▶ _AIM OF THE EXERCISE_:
The answer must be every line from the entries below that includes "computer".
===== TASK MATERIAL
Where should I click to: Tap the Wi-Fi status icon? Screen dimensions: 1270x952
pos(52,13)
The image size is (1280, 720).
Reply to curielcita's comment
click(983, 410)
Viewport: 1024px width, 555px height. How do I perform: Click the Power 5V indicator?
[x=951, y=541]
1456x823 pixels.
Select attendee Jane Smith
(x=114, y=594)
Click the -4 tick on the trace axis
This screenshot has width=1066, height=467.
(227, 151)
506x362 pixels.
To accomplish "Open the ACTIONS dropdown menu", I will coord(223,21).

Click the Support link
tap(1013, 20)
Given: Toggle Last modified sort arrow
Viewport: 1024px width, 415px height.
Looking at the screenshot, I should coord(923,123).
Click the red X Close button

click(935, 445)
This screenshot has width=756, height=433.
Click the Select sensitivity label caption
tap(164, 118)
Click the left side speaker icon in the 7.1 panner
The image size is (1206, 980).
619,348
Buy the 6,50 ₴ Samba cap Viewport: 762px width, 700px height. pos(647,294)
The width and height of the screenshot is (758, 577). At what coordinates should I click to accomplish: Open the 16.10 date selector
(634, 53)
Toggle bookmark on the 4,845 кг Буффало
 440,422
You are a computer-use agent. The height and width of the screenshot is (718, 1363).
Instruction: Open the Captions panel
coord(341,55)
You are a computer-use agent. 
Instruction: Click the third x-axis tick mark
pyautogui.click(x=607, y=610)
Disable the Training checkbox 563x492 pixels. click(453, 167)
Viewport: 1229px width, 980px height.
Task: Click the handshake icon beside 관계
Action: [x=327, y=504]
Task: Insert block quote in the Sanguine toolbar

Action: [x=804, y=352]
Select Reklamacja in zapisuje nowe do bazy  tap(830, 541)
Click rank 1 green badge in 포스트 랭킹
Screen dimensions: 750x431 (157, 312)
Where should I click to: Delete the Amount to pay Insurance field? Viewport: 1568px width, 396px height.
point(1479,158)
==========
▶ _OUTPUT BELOW_:
You are a computer-use agent. The height and width of the screenshot is (718, 1363).
You are a computer-use agent. 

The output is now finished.